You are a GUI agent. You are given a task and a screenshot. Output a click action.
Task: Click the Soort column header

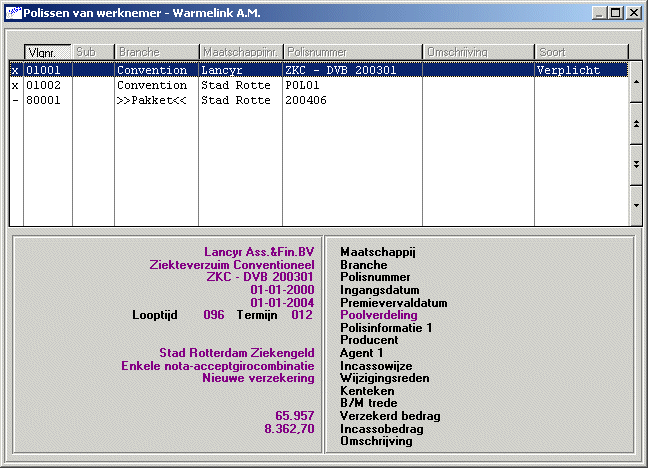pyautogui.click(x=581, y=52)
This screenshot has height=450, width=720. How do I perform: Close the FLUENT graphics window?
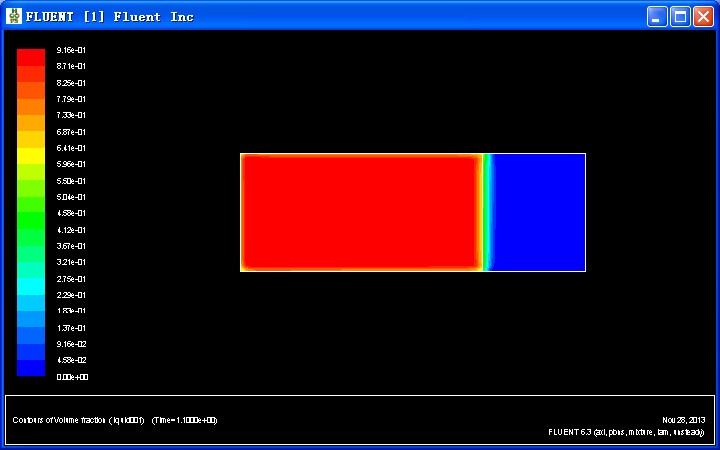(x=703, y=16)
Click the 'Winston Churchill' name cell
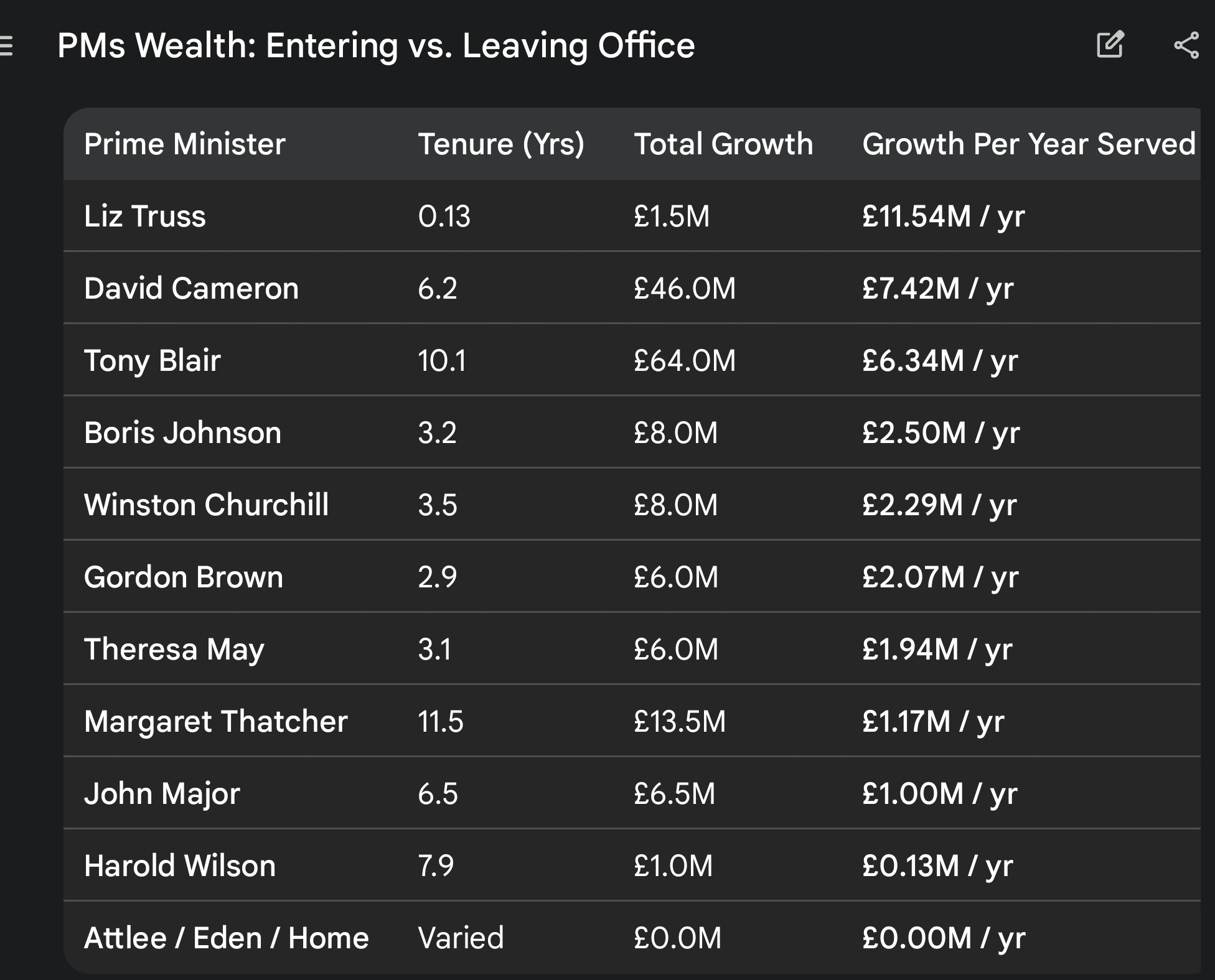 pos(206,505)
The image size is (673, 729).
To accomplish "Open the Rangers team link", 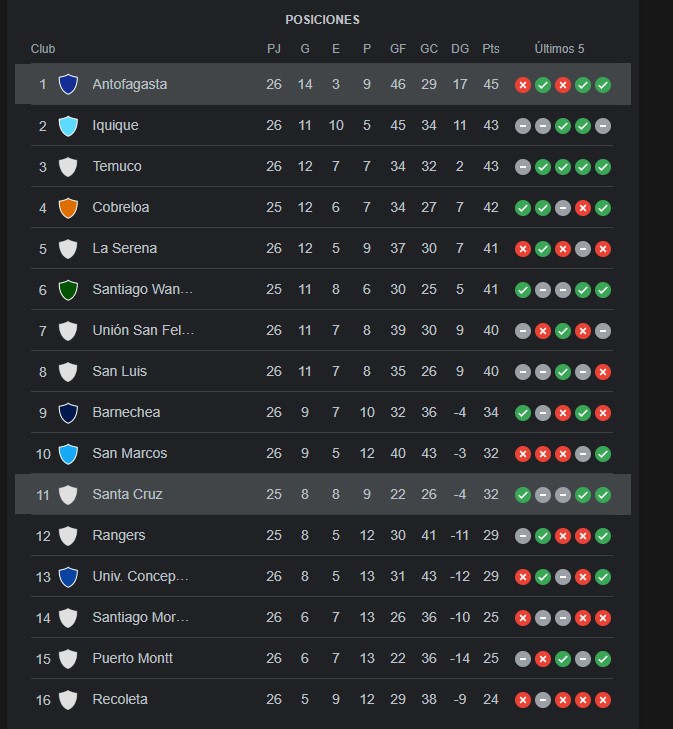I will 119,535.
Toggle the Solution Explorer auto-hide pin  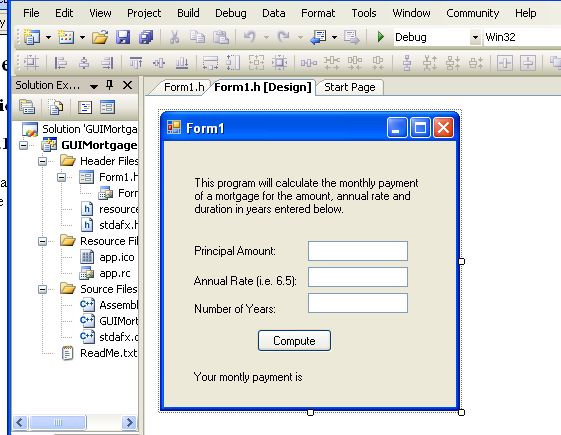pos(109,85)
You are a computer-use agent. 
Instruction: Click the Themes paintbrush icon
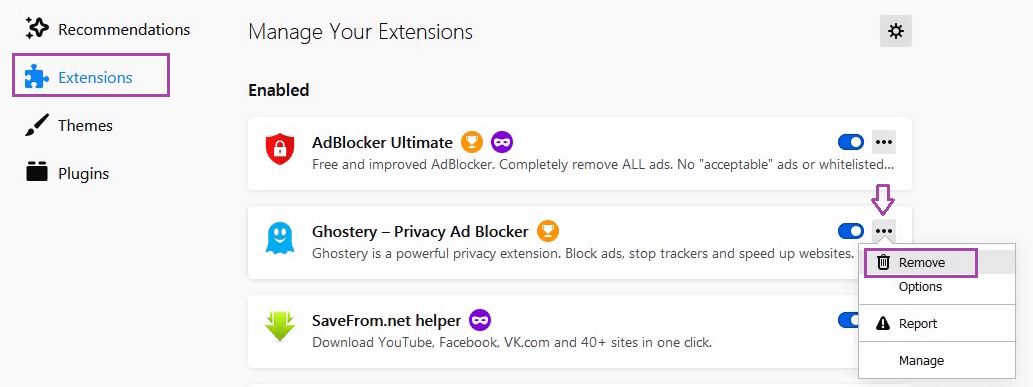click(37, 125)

▸ **What is expected**
Lines that contain "agent" should be pulled from the entries above and reported.

▸ **Problem solution**
You are a GUI agent. You are given a task and a screenshot. Output a click action.
You are a computer-use agent. 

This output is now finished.